= What the task requires =
Edit the lines of the records starting at the line containing "Task: Switch to the REWARDS tab" and ending at the end of the records: replace "Documents" with "Downloads" and keep everything else unchanged. Leave the pictures out of your answer.

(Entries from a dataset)
######

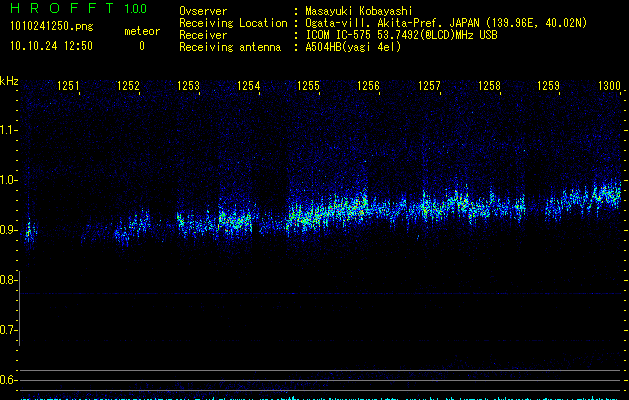This screenshot has width=629, height=400.
Task: Click the 1251 time marker
Action: click(68, 87)
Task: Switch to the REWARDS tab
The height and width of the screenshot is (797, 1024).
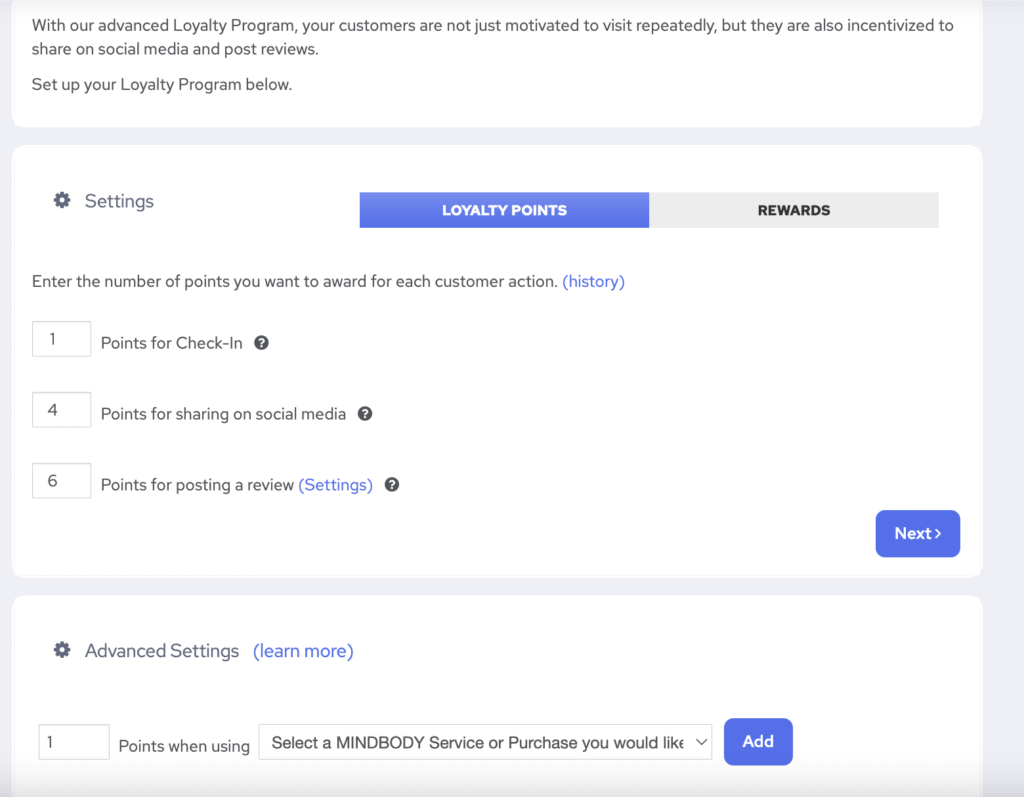Action: pos(793,210)
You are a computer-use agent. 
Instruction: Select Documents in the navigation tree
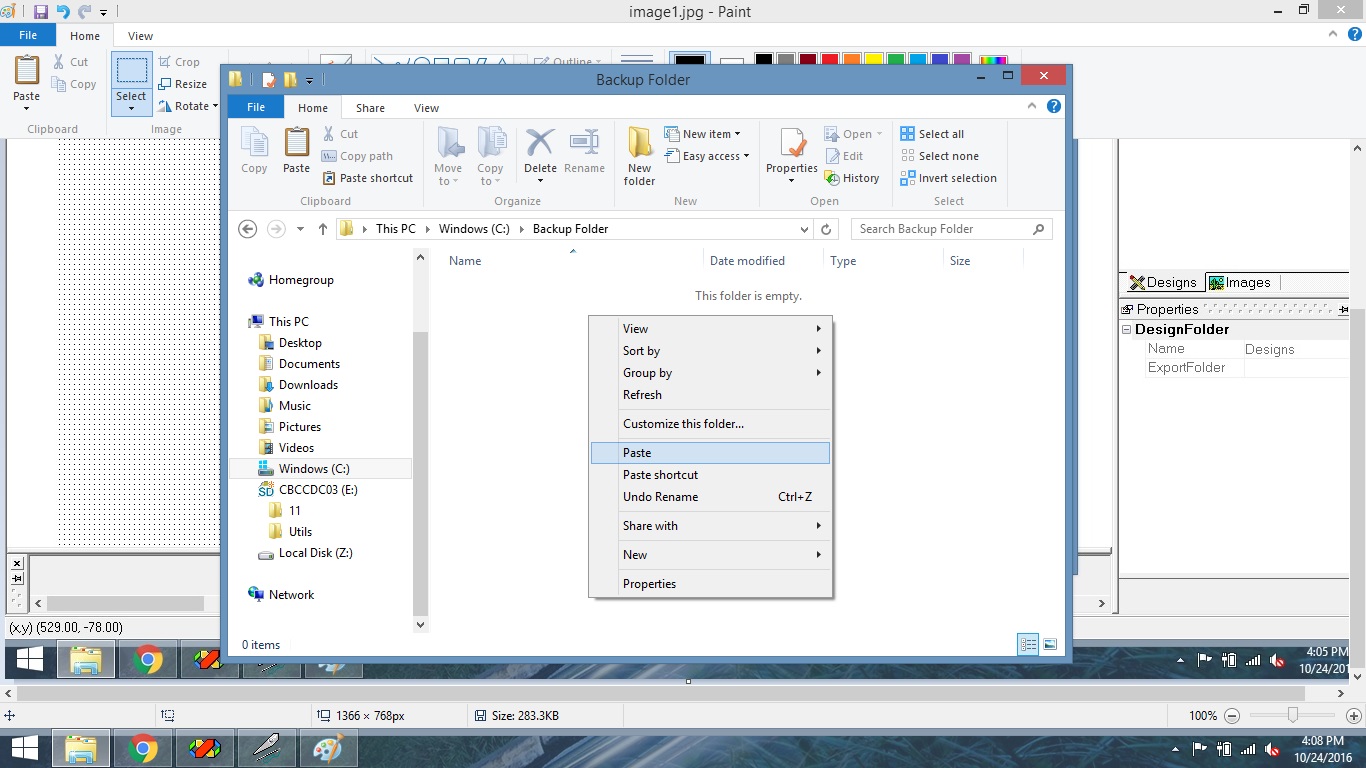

######

= Answer to the task =
Task: Switch to the REWARDS tab
The height and width of the screenshot is (797, 1024).
Action: pos(793,210)
You are a computer-use agent. 
Instruction: Select Downloads in the navigation tree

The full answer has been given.